Input data: Begin
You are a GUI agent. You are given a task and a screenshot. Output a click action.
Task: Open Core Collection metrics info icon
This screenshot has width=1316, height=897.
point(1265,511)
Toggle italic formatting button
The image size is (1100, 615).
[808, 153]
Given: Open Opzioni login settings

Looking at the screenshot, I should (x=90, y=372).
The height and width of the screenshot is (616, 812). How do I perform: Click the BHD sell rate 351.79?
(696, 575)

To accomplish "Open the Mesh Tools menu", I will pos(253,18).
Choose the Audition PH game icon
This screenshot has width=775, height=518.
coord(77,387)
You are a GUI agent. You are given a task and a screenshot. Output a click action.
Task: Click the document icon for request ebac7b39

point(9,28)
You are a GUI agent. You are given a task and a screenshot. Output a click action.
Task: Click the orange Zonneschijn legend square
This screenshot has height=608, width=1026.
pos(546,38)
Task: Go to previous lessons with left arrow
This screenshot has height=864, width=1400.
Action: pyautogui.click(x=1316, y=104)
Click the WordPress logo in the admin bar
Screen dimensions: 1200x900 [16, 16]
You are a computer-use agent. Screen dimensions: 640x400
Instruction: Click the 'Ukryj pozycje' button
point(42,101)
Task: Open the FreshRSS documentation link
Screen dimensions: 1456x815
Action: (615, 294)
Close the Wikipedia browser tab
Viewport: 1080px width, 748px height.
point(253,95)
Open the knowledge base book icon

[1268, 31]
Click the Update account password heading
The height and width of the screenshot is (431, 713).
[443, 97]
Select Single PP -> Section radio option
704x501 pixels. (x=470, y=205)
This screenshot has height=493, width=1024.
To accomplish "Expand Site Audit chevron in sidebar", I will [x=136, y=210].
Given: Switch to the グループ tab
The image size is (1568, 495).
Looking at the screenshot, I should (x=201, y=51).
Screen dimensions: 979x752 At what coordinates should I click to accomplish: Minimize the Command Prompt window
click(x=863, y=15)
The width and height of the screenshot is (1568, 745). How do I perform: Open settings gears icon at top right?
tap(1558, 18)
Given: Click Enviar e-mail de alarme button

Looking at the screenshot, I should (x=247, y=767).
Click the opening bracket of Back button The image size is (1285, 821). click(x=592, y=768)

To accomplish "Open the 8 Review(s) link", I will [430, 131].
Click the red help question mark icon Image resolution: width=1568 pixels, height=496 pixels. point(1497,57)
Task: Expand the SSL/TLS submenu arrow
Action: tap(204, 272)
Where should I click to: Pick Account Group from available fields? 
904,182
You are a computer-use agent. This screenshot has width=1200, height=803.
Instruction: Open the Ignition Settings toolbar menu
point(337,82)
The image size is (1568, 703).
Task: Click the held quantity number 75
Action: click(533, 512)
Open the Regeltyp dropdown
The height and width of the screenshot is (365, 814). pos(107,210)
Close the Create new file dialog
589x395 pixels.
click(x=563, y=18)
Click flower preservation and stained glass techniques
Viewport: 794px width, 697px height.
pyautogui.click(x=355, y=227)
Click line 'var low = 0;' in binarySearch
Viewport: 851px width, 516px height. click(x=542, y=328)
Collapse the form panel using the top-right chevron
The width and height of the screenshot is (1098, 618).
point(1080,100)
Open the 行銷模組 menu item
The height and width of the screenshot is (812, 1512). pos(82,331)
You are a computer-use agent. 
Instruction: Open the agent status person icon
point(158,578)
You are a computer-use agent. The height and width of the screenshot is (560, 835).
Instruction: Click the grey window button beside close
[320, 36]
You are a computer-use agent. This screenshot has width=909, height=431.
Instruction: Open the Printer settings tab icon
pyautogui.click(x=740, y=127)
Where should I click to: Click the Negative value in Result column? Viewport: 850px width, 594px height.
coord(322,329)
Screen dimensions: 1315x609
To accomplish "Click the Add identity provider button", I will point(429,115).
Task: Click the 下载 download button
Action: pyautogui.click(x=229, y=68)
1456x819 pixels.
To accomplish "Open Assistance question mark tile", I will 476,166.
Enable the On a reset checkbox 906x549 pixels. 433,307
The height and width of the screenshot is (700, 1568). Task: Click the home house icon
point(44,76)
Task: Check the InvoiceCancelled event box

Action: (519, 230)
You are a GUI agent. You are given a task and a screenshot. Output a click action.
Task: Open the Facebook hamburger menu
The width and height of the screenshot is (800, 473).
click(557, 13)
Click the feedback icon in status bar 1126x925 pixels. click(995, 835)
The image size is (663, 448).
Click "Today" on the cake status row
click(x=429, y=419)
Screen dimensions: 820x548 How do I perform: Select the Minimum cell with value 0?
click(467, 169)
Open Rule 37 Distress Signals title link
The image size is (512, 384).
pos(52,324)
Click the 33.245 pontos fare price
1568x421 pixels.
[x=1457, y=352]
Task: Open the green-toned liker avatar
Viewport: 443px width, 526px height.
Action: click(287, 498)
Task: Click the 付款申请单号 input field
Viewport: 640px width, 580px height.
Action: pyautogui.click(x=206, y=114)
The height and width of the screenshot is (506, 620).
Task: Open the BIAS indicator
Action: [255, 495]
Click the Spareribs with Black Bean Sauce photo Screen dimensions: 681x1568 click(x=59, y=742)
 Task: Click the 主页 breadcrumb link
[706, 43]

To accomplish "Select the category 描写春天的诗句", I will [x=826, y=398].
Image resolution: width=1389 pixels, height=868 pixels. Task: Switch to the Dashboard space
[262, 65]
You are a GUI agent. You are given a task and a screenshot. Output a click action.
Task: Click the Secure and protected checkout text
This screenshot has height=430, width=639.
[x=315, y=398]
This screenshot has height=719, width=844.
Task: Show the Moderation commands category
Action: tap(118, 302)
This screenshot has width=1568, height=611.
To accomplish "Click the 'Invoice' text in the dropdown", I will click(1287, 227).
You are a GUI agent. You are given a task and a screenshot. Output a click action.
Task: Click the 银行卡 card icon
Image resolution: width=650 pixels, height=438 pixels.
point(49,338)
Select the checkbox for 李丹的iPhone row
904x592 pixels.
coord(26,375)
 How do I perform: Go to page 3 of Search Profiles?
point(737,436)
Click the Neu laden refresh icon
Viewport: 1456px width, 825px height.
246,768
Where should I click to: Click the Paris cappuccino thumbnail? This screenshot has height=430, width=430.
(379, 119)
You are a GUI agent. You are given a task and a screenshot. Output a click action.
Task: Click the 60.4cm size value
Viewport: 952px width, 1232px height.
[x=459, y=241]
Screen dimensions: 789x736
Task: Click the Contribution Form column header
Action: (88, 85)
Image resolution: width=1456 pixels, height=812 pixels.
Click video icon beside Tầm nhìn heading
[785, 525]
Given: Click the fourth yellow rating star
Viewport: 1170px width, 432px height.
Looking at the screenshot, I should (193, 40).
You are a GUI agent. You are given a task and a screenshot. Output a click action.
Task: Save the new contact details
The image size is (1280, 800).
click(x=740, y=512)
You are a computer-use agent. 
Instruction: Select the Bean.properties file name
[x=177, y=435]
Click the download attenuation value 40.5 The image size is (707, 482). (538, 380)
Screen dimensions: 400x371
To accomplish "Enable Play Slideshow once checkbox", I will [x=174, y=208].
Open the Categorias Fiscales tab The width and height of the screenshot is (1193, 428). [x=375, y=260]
Input data: End
Instructions for the task:
Gather each line in these records that contains the string "checkbox".

Task result:
Enable the On a reset checkbox 906x549 pixels. 433,307
Select the checkbox for 李丹的iPhone row
To accomplish "Enable Play Slideshow once checkbox", I will [x=174, y=208].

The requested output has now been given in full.